ビジネスジャーナルに、以下のコラムを寄稿しました。
フォロワー数の増減は
実生活になんの影響もない…
24時間ソーシャル状態、しんどくない?
テレビ番組もそうだが、CMは時代を映す鏡だ。その時どきの世相、流行、社会現象、そして人間模様までを、どこかに反映させている。この夏、流されているCMのなかから、注目作を2本選んでみた。共通するのは「喚起するチカラ」だ。
●JR東日本『行くぜ、東北。
「女川(おながわ)の今」篇』
CMの効用のひとつに、「思い出す」がある。JR東日本『行くぜ、東北。』シリーズはそんな1本だ。2011年3月から5年と5カ月。被災地に対する「どうしているだろう」の気持ちを、さりげなく刺激してくれる。
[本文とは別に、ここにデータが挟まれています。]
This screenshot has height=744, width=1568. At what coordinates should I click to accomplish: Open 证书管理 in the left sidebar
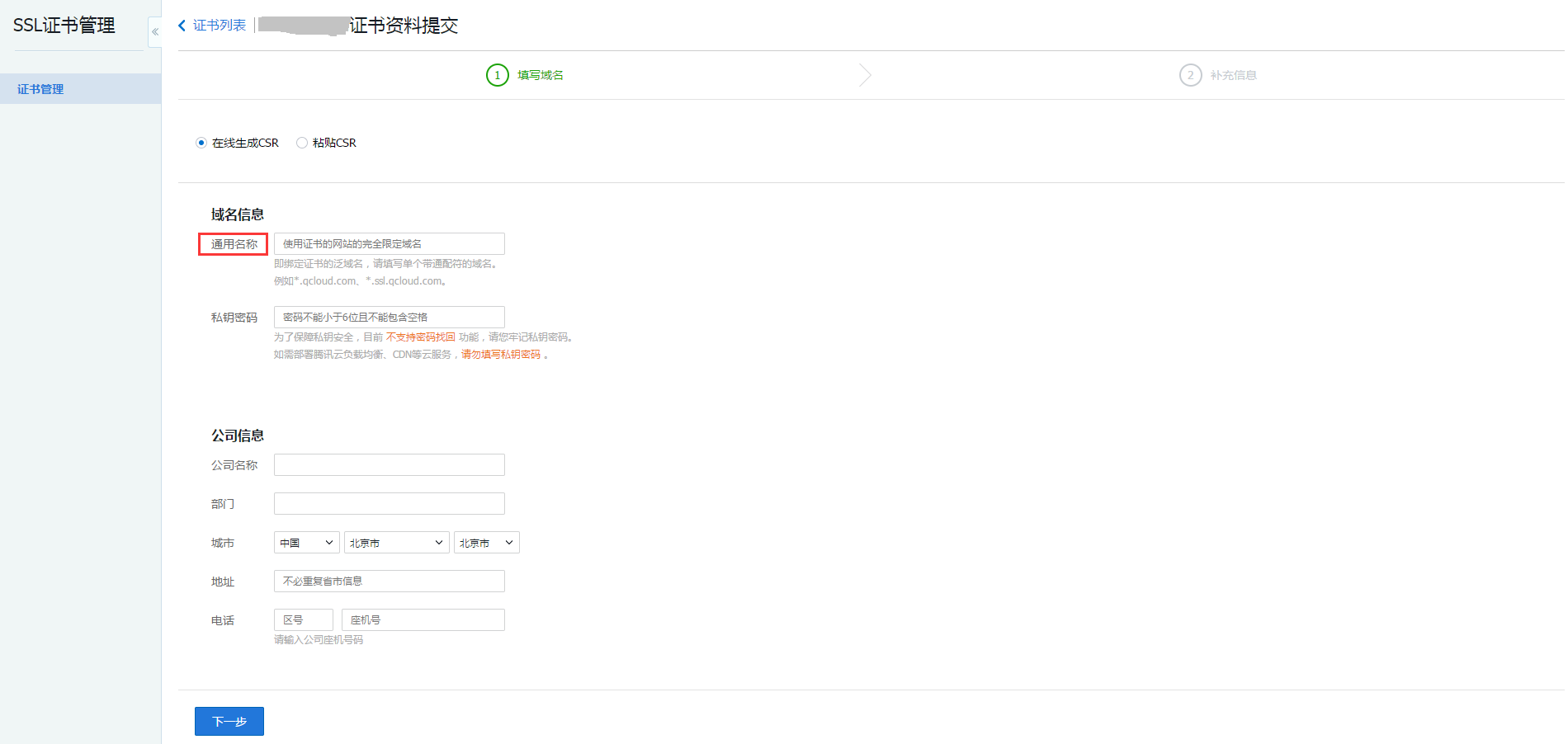[x=40, y=89]
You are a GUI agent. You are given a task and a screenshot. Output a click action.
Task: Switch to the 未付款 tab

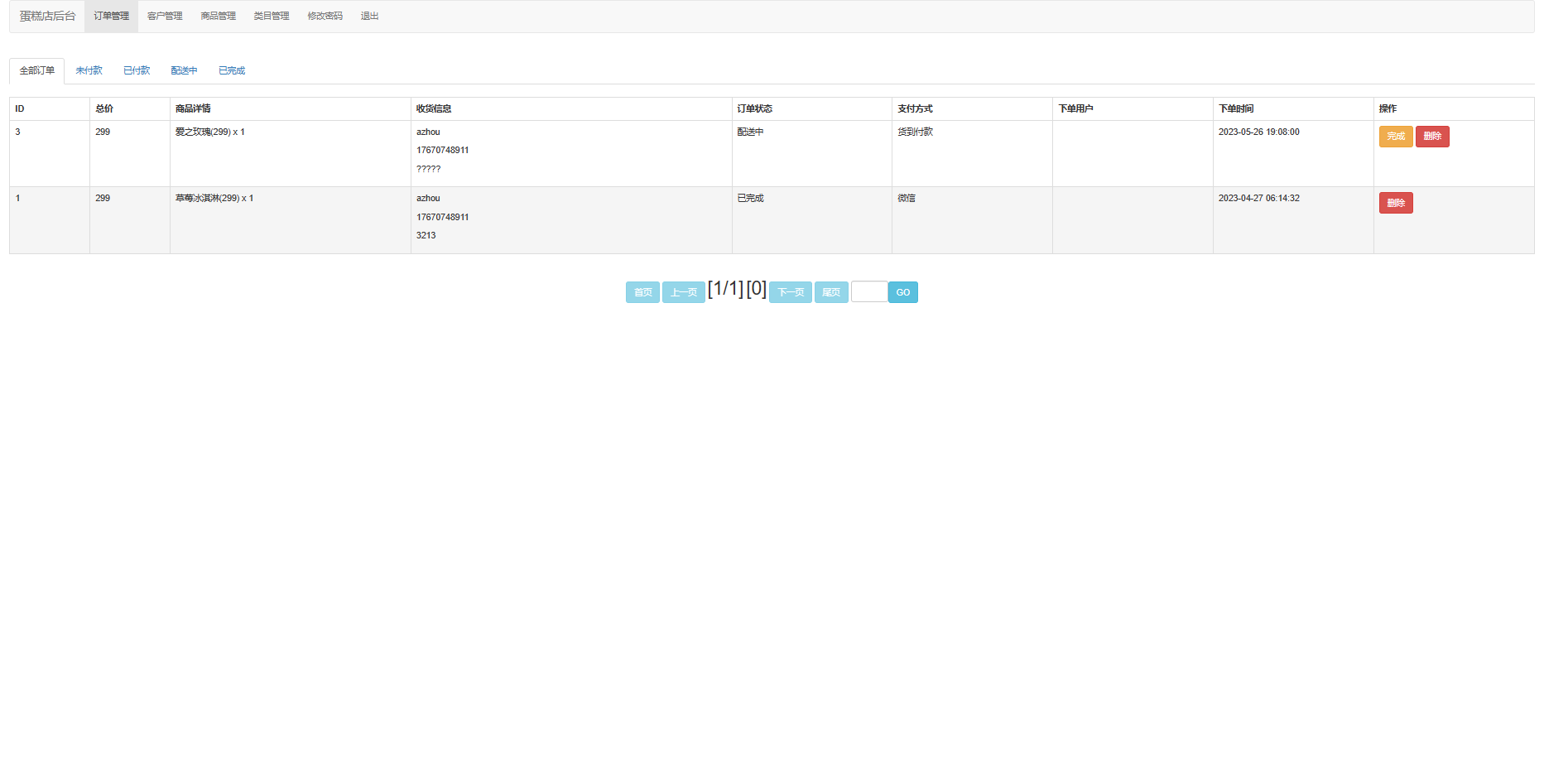point(89,71)
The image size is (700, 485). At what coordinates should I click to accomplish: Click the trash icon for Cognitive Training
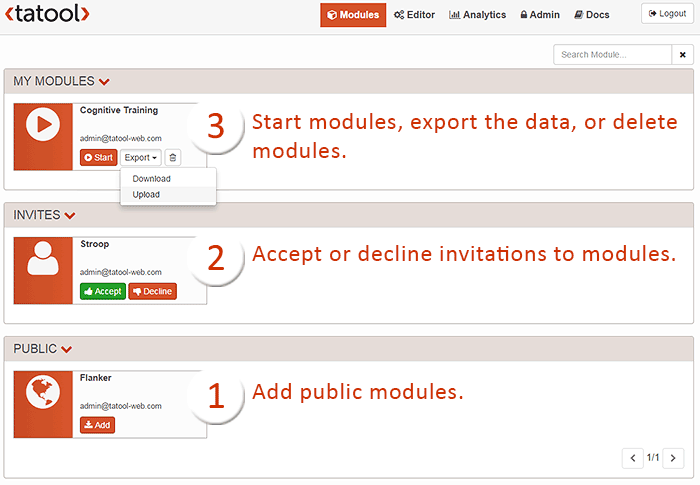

前回までの木村文乃さんに代わる、新たな旅人は松岡茉優さん。NHK連続テレビ小説『あまちゃん』の地元アイドル役でブレイクし、昨年の『She』(フジテレビ系)、今年の『水族館ガール』(NHK)と連ドラ主演作が続いている。どんな役柄も自然に自分のものにしてしまう演技力。またバラエティーでも崩しすぎない親しみやすさが持ち味だ。
今回、松岡さんが歩くのは宮城県女川町。地震と津波で沿岸部の被害は壊滅的といわれたが、昨年末にはテナント型商店街「シーパルピア女川」もオープンした。ナレーションの通り、「東北は前へ進んでいる」のだ。
間もなくやってくる今年の秋、旅に出るなら、ぜひ東北へ。
●武田薬品工業『アリナミン7シリーズ
「乙です、ソーシャルちゃん!」篇』
家でもスマホ、会社でもスマホ。教室でも、そして電車の中でもスマホ。そんな風景が当たり前になっている。
多分、「普通の携帯電話(ガラケーって言葉、あまり好きじゃないので)」を愛用している者にはうかがい知れぬ、何かとんでもない秘密の“楽しみ”が手のひらの中にあるのだろう。でも、“24時間ソーシャル状態”って、しんどくないのかな?
そんなことを思っていたら、武田薬品『アリナミン7』のWEB限定CMで、“さや姉(ねえ)”ことNMB48の山本彩さんが、画面から語りかけてきた。
「意識高い投稿してるけど、モテたいだけでしょ?」
「キミの『いいね!』のハードル、いくらなんでも低すぎません?」
「タグ付けは慎重にね。それで人生が終わる人もいるんだよ」
「フォロワー数が増えても減っても、実生活にはなんの影響もないよ。楽になって!」
いやあ、よくぞ言ってくれました。お疲れ気味になっている世の“ソーシャルちゃん”たちへの救いの言葉であり、同時に一種の警鐘でもある。
もちろん、「つながること」自体は悪くはない。でも、「つながりかた」や「つながりすぎること」の危うさも、しっかり視野に入れるべき時代だと思う。
できれば、さや姉のメッセージが多くの人に届きますように。